↓

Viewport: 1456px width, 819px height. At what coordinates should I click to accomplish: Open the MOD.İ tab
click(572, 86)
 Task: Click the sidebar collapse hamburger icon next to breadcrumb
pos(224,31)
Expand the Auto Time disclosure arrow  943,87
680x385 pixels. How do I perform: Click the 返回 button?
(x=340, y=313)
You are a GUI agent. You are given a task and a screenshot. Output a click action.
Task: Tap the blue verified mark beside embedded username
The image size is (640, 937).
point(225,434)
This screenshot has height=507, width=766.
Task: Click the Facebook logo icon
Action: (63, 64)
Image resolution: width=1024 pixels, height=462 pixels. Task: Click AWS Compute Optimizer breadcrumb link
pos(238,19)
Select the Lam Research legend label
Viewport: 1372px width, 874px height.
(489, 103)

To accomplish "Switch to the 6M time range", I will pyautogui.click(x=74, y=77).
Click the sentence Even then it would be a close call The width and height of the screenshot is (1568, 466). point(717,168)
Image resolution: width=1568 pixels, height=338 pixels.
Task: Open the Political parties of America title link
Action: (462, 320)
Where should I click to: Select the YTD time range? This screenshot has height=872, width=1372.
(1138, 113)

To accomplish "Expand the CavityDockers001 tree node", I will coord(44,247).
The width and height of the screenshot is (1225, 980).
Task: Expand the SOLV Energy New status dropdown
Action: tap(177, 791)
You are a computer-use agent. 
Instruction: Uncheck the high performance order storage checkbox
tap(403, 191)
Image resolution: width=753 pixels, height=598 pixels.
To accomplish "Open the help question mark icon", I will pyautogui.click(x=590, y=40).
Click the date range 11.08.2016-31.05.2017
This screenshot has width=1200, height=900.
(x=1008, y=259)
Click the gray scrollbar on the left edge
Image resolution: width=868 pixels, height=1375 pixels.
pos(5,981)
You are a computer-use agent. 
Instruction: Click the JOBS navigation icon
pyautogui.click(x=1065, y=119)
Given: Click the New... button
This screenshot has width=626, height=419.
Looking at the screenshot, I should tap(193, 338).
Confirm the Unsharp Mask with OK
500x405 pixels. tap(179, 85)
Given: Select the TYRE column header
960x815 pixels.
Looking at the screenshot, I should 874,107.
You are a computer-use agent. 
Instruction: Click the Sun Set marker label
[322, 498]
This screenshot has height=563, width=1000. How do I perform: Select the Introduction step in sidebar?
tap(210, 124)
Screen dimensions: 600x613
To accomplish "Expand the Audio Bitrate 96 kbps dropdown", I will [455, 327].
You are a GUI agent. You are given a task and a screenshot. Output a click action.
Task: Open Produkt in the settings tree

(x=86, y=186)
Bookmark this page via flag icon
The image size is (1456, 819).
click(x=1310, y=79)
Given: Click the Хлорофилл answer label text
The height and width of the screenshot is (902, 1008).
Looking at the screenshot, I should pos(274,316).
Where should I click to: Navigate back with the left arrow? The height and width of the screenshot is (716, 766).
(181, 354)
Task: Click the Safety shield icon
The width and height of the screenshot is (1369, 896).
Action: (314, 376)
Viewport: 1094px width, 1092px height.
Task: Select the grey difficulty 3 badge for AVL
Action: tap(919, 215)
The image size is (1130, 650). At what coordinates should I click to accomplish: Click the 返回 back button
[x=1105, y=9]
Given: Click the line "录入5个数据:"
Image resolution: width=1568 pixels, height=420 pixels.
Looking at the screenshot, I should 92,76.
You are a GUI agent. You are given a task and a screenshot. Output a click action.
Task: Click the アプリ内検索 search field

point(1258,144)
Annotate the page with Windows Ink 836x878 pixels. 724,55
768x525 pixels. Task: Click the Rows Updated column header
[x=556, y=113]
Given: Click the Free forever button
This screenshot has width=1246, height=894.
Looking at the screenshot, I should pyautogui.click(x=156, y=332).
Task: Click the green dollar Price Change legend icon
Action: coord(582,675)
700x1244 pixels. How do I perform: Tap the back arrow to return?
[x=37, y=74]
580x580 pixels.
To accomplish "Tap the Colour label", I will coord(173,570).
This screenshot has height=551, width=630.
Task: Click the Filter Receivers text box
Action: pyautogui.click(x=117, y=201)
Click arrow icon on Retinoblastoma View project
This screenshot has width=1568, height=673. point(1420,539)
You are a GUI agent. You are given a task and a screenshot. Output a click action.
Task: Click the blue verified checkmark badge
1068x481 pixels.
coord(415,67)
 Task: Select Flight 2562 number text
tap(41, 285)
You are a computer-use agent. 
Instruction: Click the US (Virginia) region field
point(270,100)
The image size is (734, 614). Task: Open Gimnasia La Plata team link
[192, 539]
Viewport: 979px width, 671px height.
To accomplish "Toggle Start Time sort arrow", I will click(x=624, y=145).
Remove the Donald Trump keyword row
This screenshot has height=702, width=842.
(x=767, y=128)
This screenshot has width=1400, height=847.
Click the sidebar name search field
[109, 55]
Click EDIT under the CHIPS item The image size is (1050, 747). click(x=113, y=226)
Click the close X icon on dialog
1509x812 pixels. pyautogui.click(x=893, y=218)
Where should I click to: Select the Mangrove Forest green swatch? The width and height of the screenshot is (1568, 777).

↑

*GIVEN EXERCISE*
Output the rows as a numbered list, without blank lines, starting at the first line and ending at the line containing "(x=340, y=313)".

*REPLY*
1. Viewport: 1456px width, 819px height. At what coordinates should I click to accomplish: Open the MOD.İ tab
2. click(572, 86)
3.  Task: Click the sidebar collapse hamburger icon next to breadcrumb
4. pos(224,31)
5. Expand the Auto Time disclosure arrow  943,87
6. 680x385 pixels. How do I perform: Click the 返回 button?
7. (x=340, y=313)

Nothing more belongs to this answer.